=== Begin Enclosure ===
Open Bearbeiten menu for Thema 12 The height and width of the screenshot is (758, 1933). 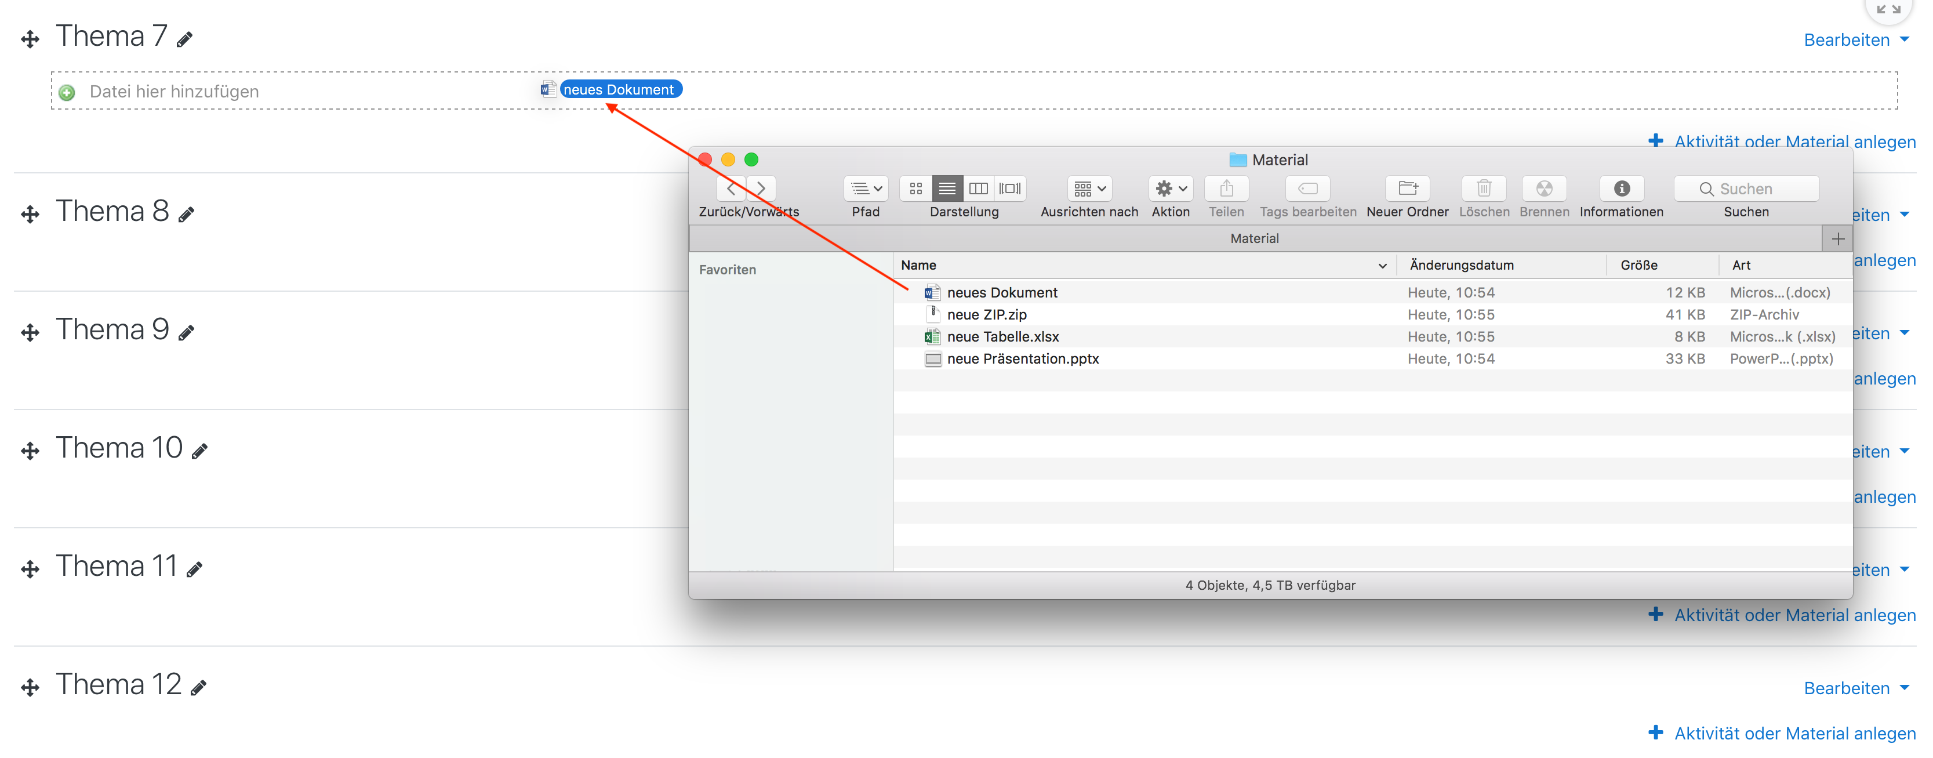point(1855,687)
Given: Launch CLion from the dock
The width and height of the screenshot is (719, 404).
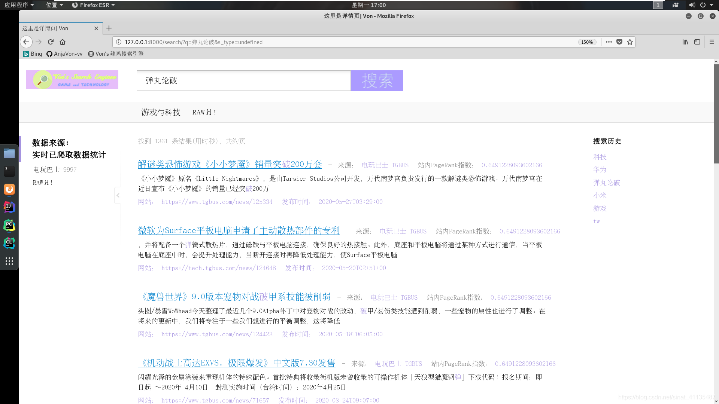Looking at the screenshot, I should [x=9, y=243].
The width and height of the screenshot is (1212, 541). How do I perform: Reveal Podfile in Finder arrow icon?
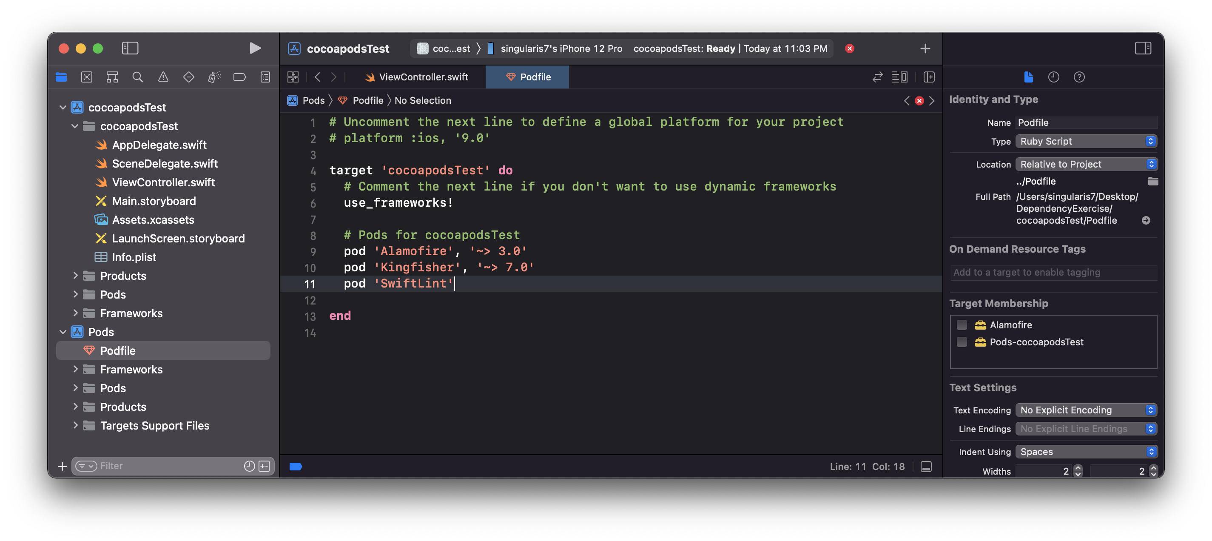click(1146, 221)
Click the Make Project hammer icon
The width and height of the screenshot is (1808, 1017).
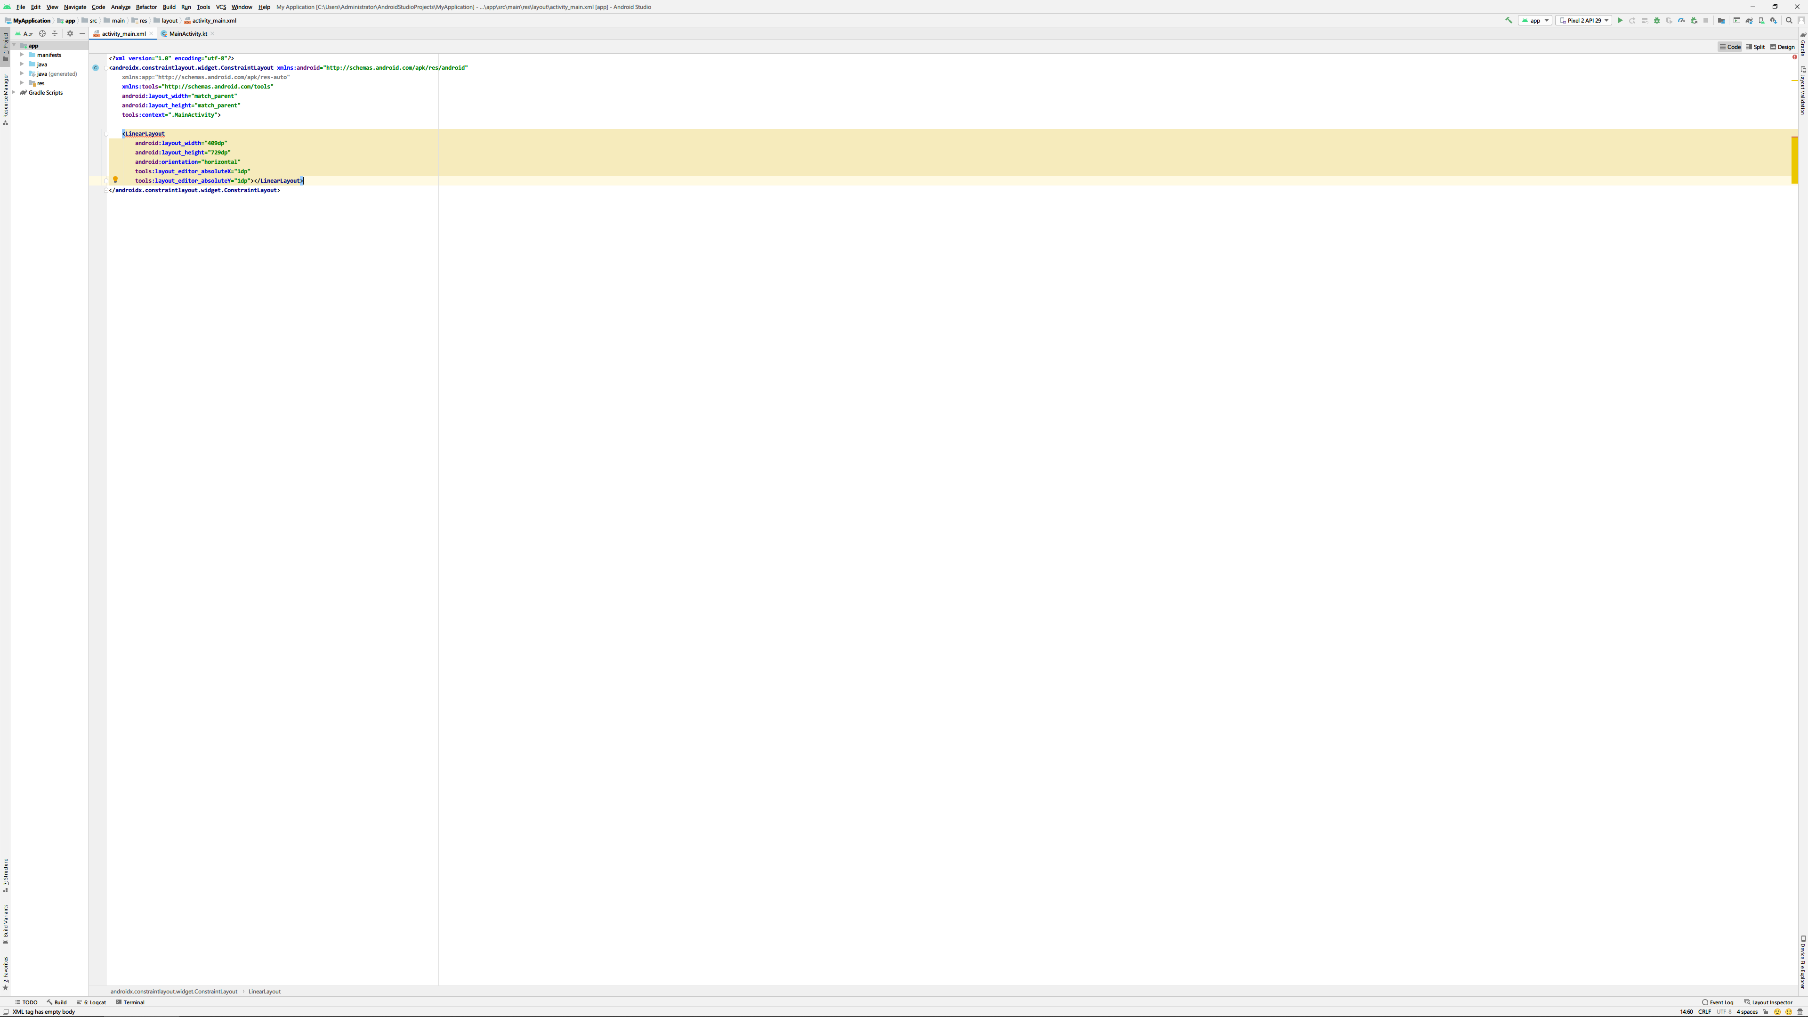(x=1508, y=20)
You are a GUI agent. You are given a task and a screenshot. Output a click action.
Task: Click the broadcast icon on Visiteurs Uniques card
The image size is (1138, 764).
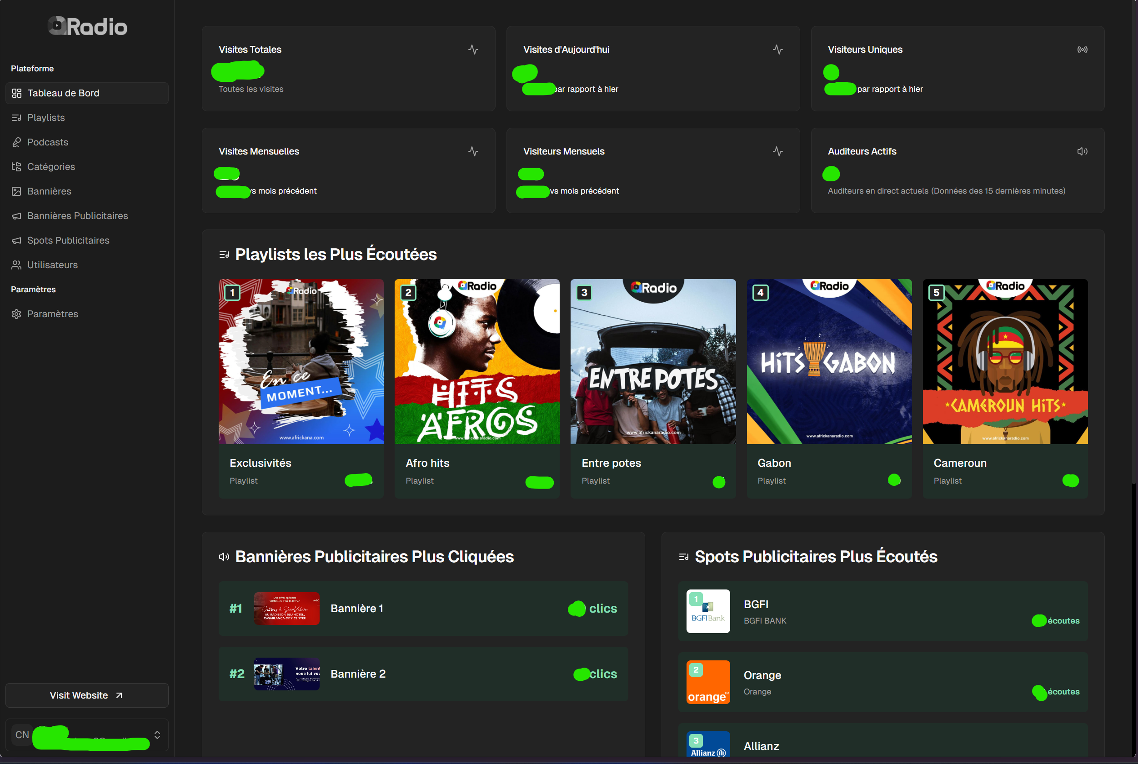1082,49
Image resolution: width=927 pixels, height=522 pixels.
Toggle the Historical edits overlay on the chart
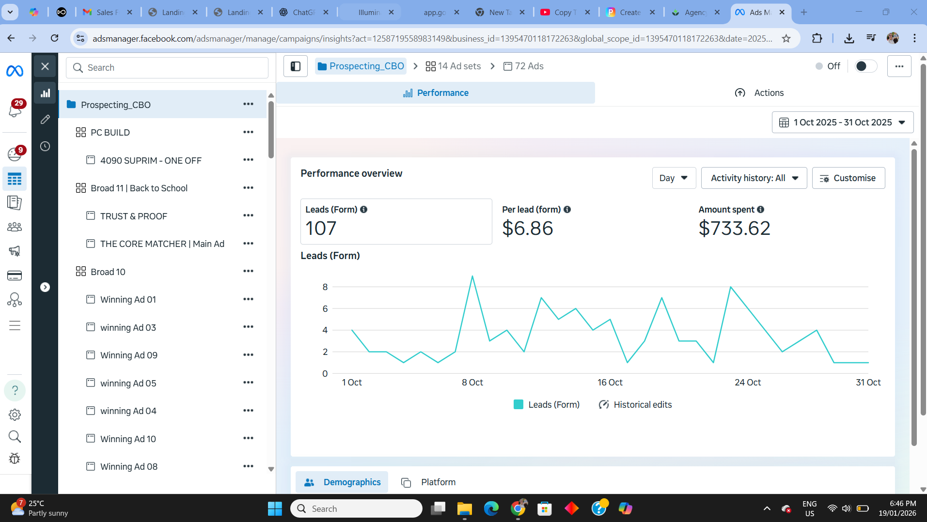coord(635,404)
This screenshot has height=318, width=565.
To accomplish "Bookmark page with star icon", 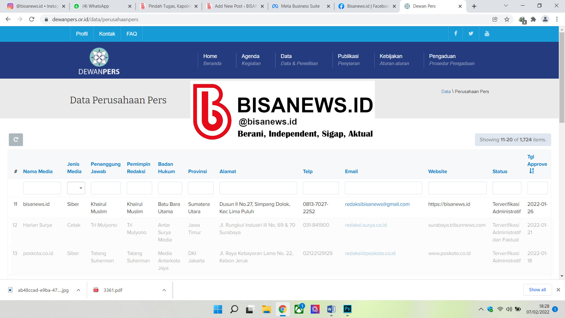I will (x=507, y=19).
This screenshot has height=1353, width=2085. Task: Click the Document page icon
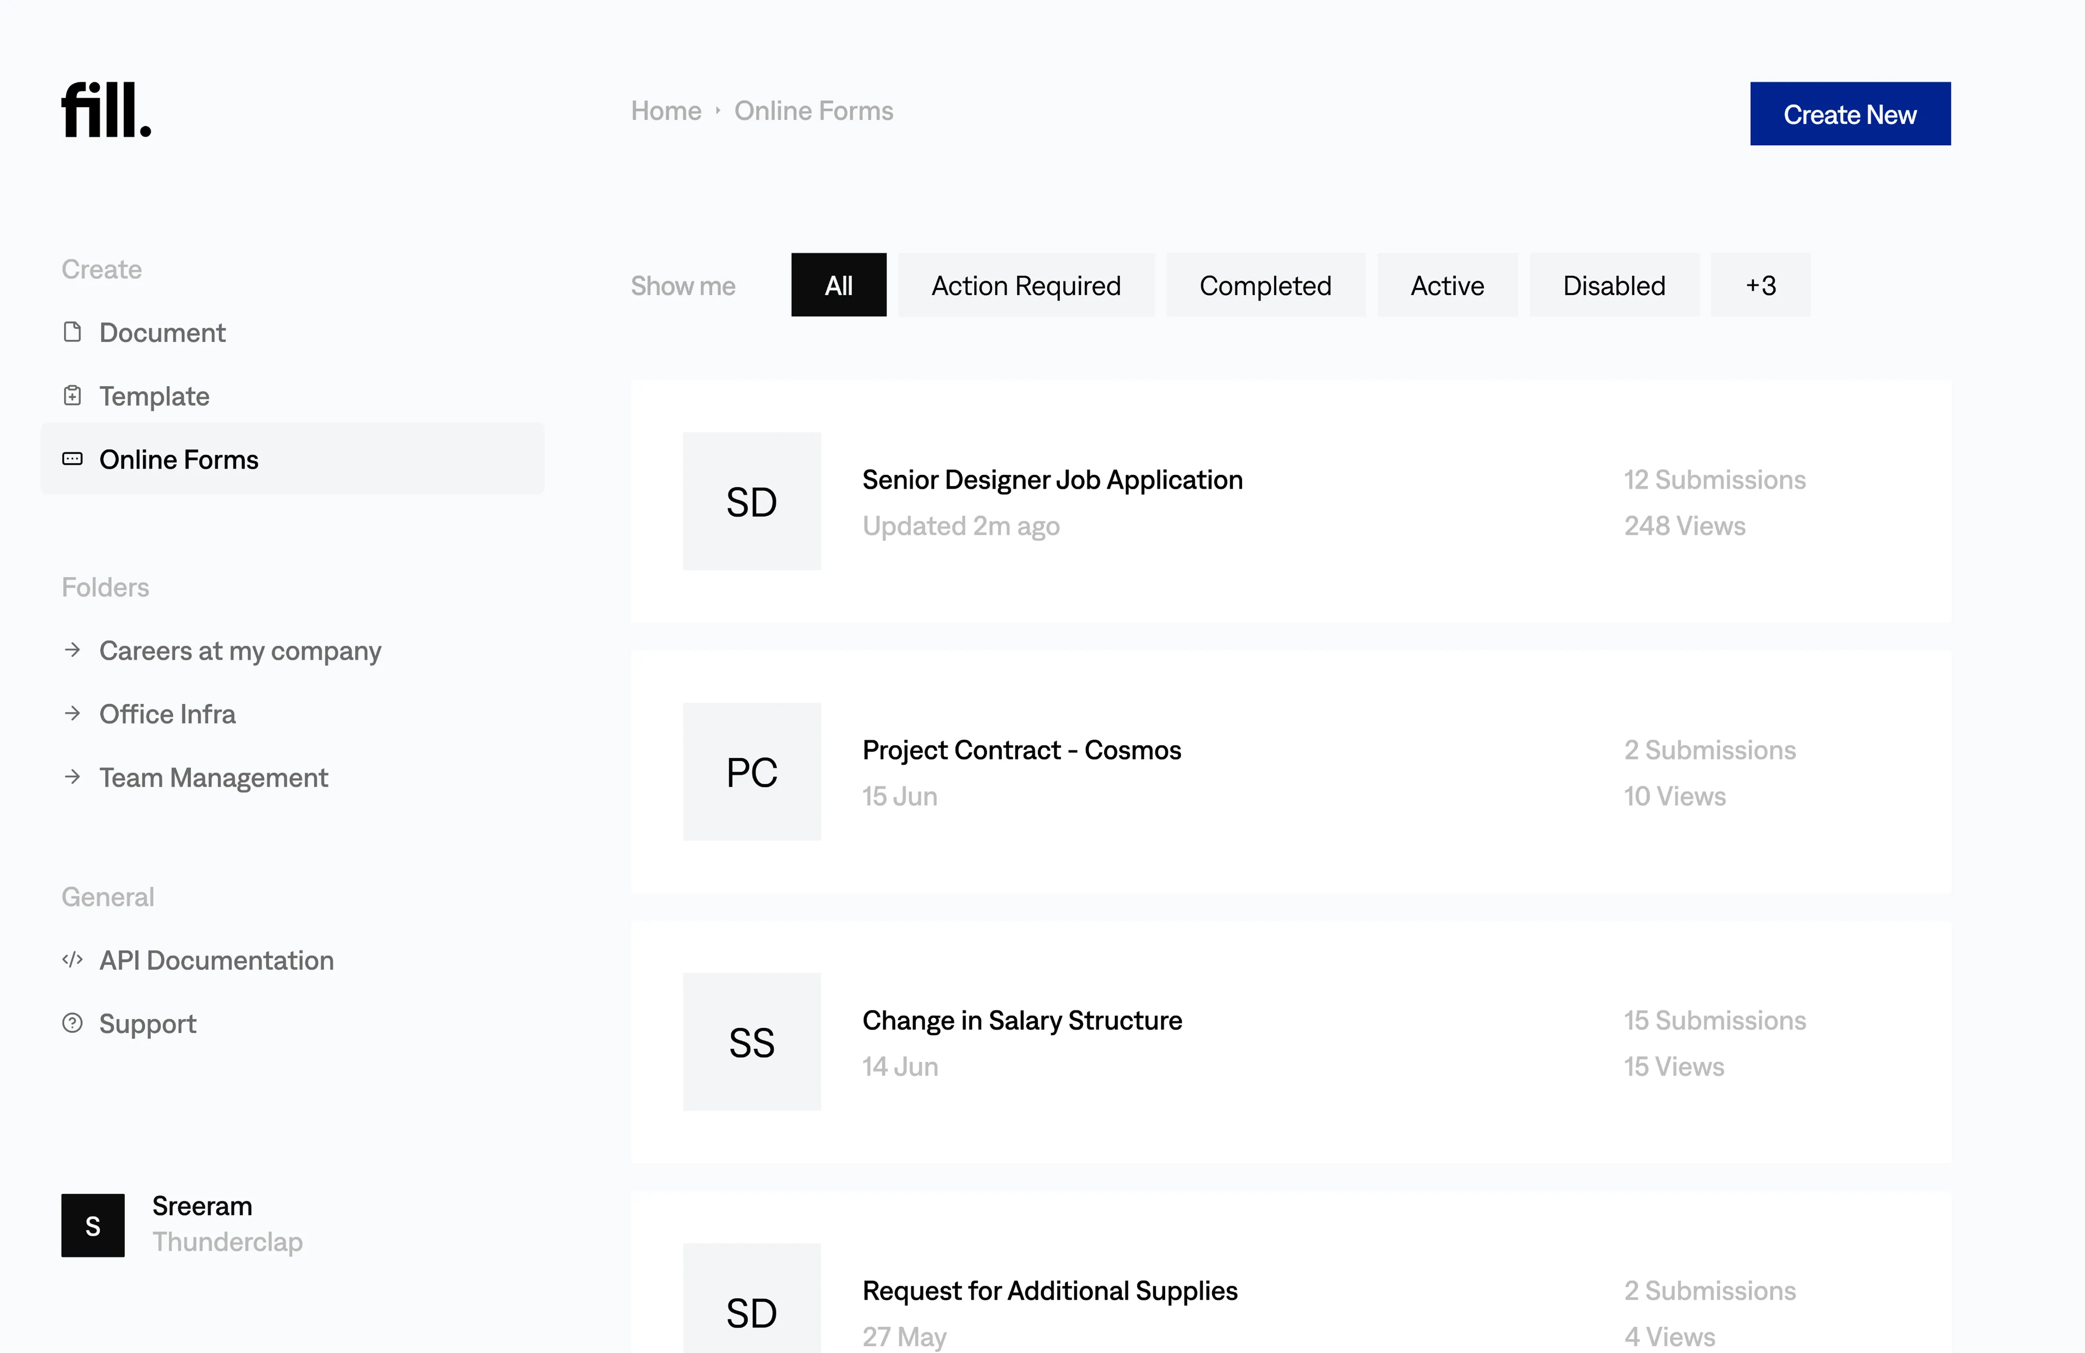tap(73, 332)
=== End Enclosure ===
== Assignment ==
Starting at the line that contains "This screenshot has height=1353, width=2085.", transcribe each line through the last one of the entries above, exactly and without pictures.

== Answer to the exercise ==
This screenshot has height=1353, width=2085. Task: Click the Document page icon
tap(73, 332)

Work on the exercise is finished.